Serum Concentrations of Posaconazole (PCZ) with Delayed-Release Tablets (DRT) in High-risk Patients

Background: Posaconazole is a broad-spectrum triazole antifungal agent FDA approved for the prophylaxis of invasive fungal infections (IFIs). PCZ DRT delivers more consistent serum concentrations compared to the oral suspension and has become the preferred agent at many centers. Consensus guidelines recommend concentrations ≥700 mcg/L for prophylaxis and ≥1,000 mcg/L for treatment of IFIs to maximize efficacy, though clinical variables influencing drug levels remain poorly defined. We sought to determine the percentage of our patients receiving PCZ DRT for prophylaxis or treatment of IFIs who achieved a therapeutic level.

Methods: A retrospective single-center study was conducted on high-risk inpatients where PCZ serum concentrations were obtained during treatment or prophylaxis. Patients receiving <6 days of treatment with 300mg PCZ DRT daily were excluded. High-risk was defined as patients undergoing chemotherapy for a primary hematologic malignancy and those undergoing hematopoietic cell (HCT) or solid organ transplantation. Standard National Cancer Institute definitions were used to characterize diarrhea and mucositis.
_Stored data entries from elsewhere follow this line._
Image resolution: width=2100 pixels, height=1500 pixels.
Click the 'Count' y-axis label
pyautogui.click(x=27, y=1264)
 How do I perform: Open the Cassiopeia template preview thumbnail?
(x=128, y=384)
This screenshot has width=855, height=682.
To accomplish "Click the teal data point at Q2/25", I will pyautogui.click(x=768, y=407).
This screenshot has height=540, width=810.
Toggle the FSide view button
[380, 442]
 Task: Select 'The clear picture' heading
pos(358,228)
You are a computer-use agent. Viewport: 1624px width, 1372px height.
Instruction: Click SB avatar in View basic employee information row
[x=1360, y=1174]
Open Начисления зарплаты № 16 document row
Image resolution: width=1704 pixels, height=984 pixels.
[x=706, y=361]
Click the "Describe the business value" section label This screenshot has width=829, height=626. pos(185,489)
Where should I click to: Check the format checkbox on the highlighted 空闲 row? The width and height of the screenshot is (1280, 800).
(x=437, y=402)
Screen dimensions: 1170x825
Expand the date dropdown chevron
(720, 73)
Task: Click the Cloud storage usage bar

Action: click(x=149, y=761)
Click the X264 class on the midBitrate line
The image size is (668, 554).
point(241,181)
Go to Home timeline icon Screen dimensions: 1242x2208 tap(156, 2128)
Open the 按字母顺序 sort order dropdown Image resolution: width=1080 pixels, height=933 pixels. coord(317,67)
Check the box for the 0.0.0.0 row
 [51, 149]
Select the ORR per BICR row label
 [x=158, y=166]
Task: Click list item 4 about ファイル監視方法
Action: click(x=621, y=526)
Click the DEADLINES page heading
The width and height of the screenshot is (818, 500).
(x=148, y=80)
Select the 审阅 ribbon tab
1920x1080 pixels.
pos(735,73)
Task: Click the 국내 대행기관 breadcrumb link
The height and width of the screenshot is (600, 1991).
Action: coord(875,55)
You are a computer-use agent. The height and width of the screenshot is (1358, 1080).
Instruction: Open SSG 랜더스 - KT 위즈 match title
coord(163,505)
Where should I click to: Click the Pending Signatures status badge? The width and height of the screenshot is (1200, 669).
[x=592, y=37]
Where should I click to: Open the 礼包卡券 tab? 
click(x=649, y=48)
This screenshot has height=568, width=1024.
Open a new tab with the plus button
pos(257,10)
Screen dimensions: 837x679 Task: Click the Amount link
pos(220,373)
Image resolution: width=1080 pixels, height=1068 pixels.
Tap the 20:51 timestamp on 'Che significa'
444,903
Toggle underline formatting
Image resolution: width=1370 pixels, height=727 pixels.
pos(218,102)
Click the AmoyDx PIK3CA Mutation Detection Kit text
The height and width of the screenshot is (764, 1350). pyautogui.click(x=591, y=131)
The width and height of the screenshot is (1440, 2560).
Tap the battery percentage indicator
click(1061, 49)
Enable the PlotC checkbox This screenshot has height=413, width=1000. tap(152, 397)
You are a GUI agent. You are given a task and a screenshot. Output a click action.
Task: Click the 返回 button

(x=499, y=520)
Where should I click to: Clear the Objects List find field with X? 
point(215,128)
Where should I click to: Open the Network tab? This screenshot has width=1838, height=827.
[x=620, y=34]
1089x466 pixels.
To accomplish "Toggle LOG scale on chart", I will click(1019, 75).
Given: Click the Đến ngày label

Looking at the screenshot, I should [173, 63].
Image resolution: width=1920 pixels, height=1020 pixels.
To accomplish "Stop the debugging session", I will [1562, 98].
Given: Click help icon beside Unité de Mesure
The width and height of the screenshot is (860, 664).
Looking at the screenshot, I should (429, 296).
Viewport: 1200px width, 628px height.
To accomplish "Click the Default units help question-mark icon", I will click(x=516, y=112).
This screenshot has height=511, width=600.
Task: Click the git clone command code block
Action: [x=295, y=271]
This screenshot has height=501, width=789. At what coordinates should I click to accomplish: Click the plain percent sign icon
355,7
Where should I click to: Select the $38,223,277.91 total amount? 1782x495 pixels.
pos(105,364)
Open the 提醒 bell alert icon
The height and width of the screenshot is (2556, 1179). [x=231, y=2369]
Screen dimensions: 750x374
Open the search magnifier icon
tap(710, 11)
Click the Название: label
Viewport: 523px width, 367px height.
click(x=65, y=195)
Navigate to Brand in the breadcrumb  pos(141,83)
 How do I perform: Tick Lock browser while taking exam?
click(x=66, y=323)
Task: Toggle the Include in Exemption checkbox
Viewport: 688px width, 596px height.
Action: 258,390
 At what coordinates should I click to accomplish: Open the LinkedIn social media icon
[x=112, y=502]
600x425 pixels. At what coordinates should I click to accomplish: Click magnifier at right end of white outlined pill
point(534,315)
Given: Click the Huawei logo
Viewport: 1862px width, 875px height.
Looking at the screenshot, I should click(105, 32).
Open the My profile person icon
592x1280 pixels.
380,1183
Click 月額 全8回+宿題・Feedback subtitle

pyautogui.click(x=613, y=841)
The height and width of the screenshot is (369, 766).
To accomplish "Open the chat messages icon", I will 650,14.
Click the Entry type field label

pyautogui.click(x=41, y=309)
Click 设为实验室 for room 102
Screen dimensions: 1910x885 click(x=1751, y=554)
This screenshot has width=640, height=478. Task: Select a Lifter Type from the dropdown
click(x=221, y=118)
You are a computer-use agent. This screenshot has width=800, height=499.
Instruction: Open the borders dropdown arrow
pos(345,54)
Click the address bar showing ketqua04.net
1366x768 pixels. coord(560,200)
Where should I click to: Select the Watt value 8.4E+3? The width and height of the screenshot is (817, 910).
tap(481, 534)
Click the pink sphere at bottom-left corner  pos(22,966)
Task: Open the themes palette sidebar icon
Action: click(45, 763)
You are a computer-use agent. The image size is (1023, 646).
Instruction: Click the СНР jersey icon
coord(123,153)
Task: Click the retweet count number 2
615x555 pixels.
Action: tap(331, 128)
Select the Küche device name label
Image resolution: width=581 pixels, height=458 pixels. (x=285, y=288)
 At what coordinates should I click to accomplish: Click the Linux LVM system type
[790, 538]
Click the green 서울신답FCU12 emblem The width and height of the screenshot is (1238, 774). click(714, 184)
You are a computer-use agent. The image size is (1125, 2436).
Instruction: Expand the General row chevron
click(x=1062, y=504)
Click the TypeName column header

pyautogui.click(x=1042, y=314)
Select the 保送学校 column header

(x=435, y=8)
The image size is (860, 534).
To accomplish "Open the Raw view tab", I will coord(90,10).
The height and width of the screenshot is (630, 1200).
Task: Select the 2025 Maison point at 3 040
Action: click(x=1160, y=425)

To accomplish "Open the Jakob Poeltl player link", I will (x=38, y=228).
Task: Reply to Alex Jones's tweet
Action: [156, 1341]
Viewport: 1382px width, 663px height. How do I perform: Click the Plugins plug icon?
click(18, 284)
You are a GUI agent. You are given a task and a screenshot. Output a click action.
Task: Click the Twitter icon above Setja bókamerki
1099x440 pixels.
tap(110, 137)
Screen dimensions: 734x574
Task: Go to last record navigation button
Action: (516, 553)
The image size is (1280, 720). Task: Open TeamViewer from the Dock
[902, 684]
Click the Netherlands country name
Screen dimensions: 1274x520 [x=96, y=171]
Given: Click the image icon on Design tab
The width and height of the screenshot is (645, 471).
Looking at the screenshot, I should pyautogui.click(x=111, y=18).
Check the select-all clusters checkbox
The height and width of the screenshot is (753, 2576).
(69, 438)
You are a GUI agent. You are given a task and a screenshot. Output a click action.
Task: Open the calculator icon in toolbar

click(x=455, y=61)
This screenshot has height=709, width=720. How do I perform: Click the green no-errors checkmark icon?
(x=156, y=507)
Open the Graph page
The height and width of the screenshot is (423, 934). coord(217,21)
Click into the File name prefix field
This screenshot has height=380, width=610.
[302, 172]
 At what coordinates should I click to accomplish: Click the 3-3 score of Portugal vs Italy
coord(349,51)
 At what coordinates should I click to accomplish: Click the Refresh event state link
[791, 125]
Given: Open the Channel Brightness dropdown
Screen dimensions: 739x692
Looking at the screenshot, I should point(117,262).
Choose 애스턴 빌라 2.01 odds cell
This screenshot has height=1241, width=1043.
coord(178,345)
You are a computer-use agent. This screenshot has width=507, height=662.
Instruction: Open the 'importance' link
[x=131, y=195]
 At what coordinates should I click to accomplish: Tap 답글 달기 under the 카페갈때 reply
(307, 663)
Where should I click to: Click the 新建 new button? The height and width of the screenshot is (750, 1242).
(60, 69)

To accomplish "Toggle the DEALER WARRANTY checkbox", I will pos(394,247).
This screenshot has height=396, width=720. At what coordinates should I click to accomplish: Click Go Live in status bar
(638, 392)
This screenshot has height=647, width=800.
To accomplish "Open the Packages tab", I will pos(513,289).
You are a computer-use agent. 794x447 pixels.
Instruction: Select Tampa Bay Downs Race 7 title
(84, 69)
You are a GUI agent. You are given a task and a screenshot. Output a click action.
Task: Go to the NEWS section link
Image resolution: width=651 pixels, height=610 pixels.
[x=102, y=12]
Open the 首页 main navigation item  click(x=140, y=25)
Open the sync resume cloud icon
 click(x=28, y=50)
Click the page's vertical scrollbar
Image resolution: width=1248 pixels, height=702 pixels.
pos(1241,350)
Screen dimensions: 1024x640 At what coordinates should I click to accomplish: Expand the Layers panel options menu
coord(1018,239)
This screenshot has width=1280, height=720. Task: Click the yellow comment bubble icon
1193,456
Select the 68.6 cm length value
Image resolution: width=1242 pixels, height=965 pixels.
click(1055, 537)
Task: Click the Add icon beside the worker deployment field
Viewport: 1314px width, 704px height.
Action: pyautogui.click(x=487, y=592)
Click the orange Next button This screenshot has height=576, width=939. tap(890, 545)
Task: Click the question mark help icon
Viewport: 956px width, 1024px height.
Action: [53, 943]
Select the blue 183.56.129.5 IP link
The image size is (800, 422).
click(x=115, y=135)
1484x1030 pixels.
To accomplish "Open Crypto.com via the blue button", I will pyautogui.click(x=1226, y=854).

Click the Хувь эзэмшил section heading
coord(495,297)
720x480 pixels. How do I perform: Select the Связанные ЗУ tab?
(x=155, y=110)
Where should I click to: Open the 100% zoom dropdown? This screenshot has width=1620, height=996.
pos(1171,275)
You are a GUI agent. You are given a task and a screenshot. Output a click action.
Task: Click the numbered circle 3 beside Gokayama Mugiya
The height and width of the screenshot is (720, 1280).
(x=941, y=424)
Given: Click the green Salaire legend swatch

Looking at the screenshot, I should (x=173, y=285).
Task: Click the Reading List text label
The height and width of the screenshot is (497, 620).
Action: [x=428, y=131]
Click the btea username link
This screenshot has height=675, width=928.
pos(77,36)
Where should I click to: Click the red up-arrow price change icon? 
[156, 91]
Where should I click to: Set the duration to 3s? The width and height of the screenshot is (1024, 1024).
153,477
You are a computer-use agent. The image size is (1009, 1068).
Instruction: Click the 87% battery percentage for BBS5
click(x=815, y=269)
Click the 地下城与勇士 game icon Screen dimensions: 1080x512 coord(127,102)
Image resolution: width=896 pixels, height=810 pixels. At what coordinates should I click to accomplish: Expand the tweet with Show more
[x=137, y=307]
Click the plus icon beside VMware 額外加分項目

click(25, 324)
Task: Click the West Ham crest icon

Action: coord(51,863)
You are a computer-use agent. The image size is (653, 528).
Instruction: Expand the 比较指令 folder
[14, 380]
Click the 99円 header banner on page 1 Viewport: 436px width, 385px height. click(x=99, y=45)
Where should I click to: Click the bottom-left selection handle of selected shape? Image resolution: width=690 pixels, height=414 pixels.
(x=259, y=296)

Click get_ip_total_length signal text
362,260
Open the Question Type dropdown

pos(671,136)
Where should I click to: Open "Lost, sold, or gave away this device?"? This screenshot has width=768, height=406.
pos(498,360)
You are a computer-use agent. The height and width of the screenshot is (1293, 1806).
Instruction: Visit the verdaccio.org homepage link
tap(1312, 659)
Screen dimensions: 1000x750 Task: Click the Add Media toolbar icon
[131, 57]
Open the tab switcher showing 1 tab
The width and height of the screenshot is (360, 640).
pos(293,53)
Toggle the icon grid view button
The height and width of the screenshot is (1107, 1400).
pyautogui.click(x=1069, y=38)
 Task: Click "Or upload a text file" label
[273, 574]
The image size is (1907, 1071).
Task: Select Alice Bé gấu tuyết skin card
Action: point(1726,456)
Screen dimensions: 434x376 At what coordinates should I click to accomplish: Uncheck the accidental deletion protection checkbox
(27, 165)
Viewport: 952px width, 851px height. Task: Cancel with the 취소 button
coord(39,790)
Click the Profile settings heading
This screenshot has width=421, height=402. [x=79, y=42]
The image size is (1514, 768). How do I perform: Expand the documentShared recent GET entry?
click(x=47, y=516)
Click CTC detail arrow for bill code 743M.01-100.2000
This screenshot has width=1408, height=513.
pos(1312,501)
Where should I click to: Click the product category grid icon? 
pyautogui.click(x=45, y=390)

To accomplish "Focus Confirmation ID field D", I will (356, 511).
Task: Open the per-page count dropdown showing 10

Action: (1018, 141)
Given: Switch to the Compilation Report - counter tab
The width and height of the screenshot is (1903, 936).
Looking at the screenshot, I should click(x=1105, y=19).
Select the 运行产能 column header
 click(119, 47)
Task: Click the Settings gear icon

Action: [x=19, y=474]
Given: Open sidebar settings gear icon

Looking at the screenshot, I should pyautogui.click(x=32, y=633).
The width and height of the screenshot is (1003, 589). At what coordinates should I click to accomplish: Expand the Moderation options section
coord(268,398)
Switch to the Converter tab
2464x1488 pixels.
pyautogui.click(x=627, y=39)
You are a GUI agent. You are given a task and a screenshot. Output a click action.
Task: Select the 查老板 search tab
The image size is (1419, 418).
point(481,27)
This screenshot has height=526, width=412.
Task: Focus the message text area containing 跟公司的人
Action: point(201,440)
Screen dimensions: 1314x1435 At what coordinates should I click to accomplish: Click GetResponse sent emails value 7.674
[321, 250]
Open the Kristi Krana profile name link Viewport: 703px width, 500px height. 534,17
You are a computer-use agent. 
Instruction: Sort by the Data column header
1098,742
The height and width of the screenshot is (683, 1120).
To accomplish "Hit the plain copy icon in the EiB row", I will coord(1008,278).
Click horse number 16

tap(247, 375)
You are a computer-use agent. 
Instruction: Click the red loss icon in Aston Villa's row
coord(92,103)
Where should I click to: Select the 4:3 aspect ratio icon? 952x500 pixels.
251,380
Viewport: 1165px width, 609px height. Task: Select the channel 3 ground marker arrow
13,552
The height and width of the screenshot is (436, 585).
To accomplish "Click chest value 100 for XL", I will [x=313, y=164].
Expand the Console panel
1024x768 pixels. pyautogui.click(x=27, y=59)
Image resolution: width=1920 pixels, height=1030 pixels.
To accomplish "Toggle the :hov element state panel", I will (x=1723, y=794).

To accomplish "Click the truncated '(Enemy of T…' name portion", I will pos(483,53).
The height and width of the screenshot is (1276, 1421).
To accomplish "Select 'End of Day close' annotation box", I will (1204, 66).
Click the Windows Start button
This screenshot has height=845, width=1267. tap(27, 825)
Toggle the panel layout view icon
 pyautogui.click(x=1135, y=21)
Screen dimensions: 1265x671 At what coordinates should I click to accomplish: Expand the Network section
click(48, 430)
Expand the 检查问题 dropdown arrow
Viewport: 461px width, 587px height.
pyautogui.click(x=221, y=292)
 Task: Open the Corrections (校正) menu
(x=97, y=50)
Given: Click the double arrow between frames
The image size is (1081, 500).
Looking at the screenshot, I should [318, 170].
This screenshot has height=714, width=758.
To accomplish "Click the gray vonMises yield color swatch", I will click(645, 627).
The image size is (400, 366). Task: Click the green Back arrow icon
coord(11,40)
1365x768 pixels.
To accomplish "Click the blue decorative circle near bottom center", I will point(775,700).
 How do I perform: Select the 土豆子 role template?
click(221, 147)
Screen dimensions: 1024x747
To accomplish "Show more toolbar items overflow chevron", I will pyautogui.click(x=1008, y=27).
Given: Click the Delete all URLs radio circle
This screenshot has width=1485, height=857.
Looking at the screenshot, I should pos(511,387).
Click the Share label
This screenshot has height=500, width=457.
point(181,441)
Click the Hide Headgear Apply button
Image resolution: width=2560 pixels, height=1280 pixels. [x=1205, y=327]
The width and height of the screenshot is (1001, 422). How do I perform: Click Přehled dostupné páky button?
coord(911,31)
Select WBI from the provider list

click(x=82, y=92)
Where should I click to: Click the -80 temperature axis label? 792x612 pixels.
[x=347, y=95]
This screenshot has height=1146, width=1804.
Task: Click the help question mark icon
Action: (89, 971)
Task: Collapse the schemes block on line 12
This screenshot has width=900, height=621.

Results: The most frequent underlying medical condition was hematological malignancy (42/53, 79%), of which 45% had undergone a HCT as part of their treatment; 26/53 (49%) received PCZ for prophylaxis. A total of 37/53 (70%) had PCZ serum levels ≥700 mcg/L regardless of indication, including 22/26 (85%) that received PCZ for prophylaxis. Of the patients that received PCZ for treatment, only 12/27 (44%) had PCZ serum levels ≥1,000 mcg/L. PCZ serum levels were not statistically different in patients with a weight ≥90kg, diarrhea grade ≥2, mucositis grade ≥2, or poor dietary intake. However, lower mean PCZ levels were found in patients with graft-versus-host disease (GVHD) compared to those without GVHD (853 vs. 1325 mcg/L, respectively; p<0.05). Four patients (15%) developed breakthrough invasive fungal infections, one of which had a subtherapeutic level.

Conclusion: The PCZ DRT provides adequate concentrations in only 70% of our patient population and even lower in patients treated for IFIs. Lower concentrations noted among patients with GVHD suggests a need for prospective studies evaluating therapeutic drug monitoring and/or dose adjustments among these patients.